Chordoma Foundation

Sue J. swims for a cure

Sue Johnson uncommon chordoma story

Susanna JohnsonAs Sue Johnson contemplated how to mark her three-year cancer-free anniversary, she was pragmatic. The chordoma survivor and married mother of three knew she wanted to raise money for chordoma research, but chronic back pain meant she was unable to run or walk one of those common fundraising events.

“I can swim!” Sue realized … and a fundraiser was born. Sue asked friends and family to sponsor her as she swam 1,000 laps – about 33 miles – at her local pool in the suburbs of Washington, DC. The Army veteran even started a blog (aswimforsue.blogspot.com) so supporters could track her progress. She swims five days a week, and completed the last lap on December 16th, 2011, the third anniversary of her surgery to remove the chordoma tumor from her lumbar spine. Sue’s goal was to raise three dollars per lap, for a total of $3,000 to go toward research through the Chordoma Foundation. She exceeded her goal and raised more than $3,200.

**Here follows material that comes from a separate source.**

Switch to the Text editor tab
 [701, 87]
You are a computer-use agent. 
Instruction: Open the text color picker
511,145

Sue first learned about the Chordoma Foundation after her doctor raised the possibility that the tumor in her lower back might be a chordoma. After several weeks of tests, that possibility became a reality. Sue, who lived in Washington State, went to M.D. Anderson Cancer Center in Texas for treatment. Eventually, when her family moved to the East Coast, she was able to attend CF’s annual Chordoma Community Conference.

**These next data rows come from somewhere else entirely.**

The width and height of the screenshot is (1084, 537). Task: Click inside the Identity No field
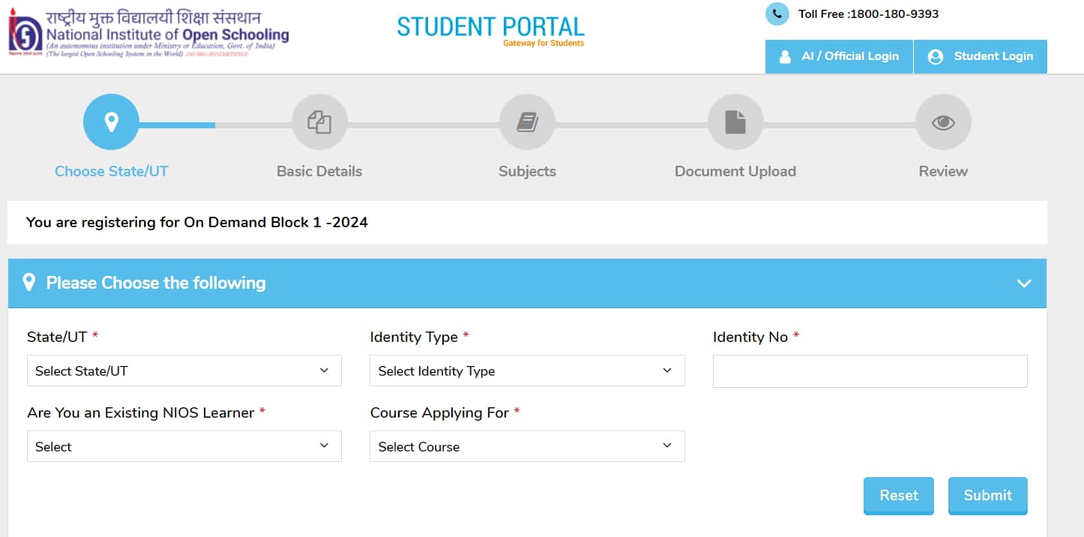pos(870,371)
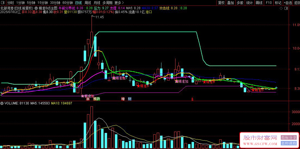300x149 pixels.
Task: Switch to the 5分钟 period tab
Action: click(31, 3)
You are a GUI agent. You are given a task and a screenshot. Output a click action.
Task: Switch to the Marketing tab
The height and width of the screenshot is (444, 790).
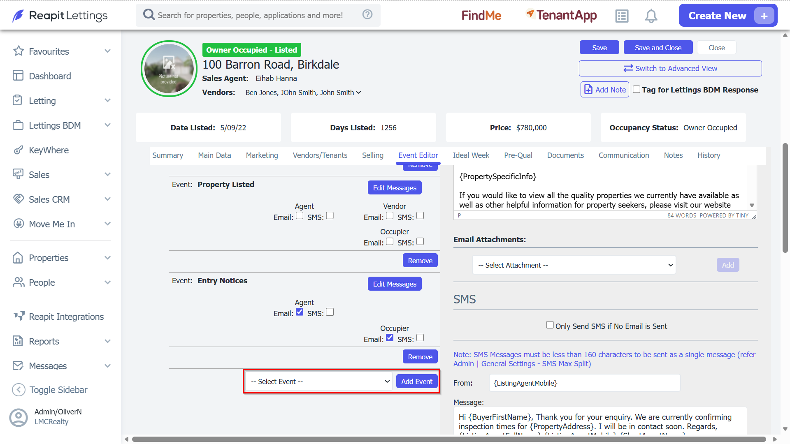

“Going to the conference was sobering, but at the same time very uplifting and positive. It really solidified my desire to be involved with the Foundation,” Sue recalls. “I met doctors and researchers, and learned how important information-sharing and collaboration is to making quicker progress in the treatment of chordoma and other cancers. And as someone who had never been involved in fundraising before, it was really interesting to see where your money goes when you donate. That’s why I decided to put myself out there and raise money for the research that the Foundation supports. Otherwise, I figured, it was a waste of a life experience. Besides, I felt like I might explode if I didn’t try to do something for further the cause!”